Flaubert était fixé sur la « moralité » des tripatouil­leurs, mais il ne pouvait savoir jusqu'où irait « l'immoralité » de ceux qui s'attaqueraient à lui. En 1906, Madame Bovary était mise en pièce - ou plutôt en pièces - par un nommé Busnach et jouée au théâtre de Rouen. Ce fut un « four noir ». Le tripatouilleur n'eût même pas l'excuse de la recette. Dès 1916, on tri­patouillait Salammbô pour le cinéma, et de quelle fa­çon !... On y voyait le mariage de Matho et de Salammbô ... tout simplement ! Attendons-nous à voir sortir, un jour ou l'autre, une Fille de Salammbô ! Madame Bovary, d'abord tripatouillée en Amérique, l'a été en­ suite en France. L'Education Sentimentale, Un Cœur simple, Saint Julien l'ont été aussi. Saint Antoine sera un morceau plus difficile, mais les « cinéastes » ne re­culent devant rien. Le « pignouf », un de ces jours, « supervisionnera » Saint Antoine et surtout son cochon.

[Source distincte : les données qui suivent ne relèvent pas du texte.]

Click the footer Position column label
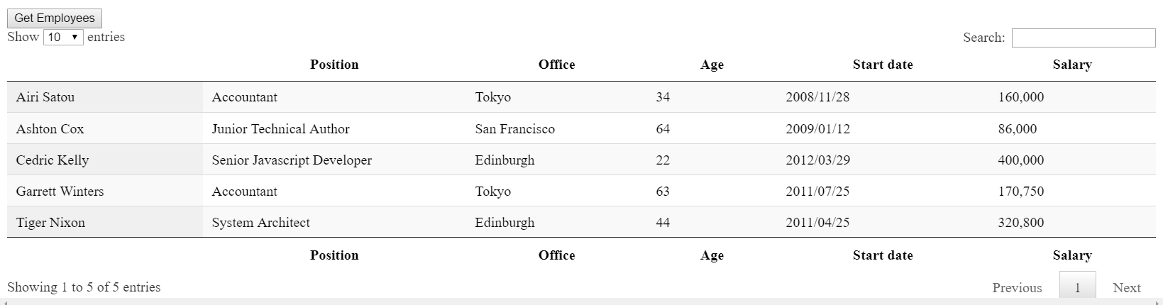Image resolution: width=1163 pixels, height=305 pixels. [334, 255]
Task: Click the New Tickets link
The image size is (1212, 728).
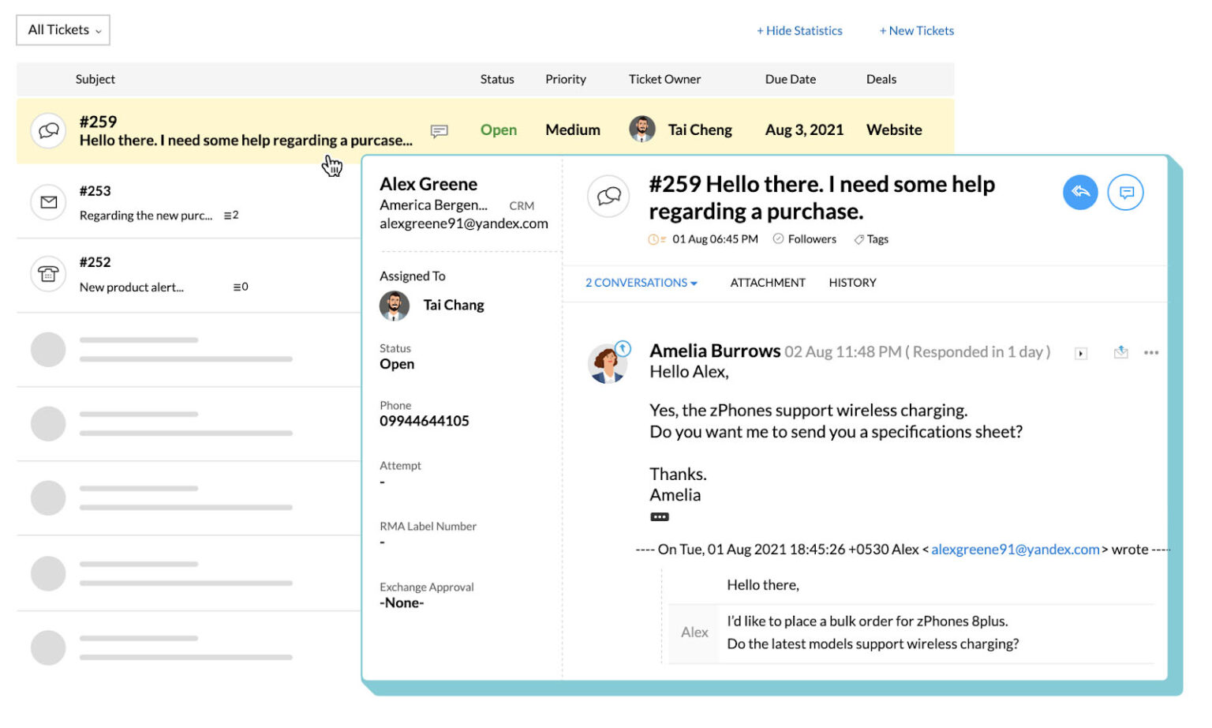Action: 916,30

L'infamie du tripatouillage est ainsi marquée défini­tivement. Malgré ce, il trouve toutes les complicités au près des pouvoirs publics, dans la presse, dans le pu­blic, et même dans la Société des Gens de Lettres qui consacre ainsi l'indignité de tant de ses membres. En soutenant les intérêts des tripatouilleurs, cette Société résigne toute conscience artistique. A côté, les minis­tres les « honorent » en les décorant, les tribunaux met­tent au service de leurs abus appelés des « droits » les sanctions de la loi, la presse leur fait une charlatanes­que publicité, et le public, de plus en plus idiotifié, se tait, indifférent quand il n’est pas admiratif, devant des mœurs de foire d'empoigne. Parmi les « gens de lettres », dans la presse, le tripatouilleur n'en est pas moins, et plus que quiconque, le « cher confrère» dont on vantera la « probité professionnelle », dont on louan­gera « le talent sérieux, l'art personnel, la haute cons­cience ennemie des compromissions, etc ... ». On lira parfois, dans un coin de journal, la protestation très mesurée, presque apeurée, de quelqu'un trouvant que le « cher confrère» va « un peu trop fort ». On dira que cette protestation a été inspirée par l'envie, et elle sera d'ailleurs noyée dans le flot publicitaire qui rem­plit le journal.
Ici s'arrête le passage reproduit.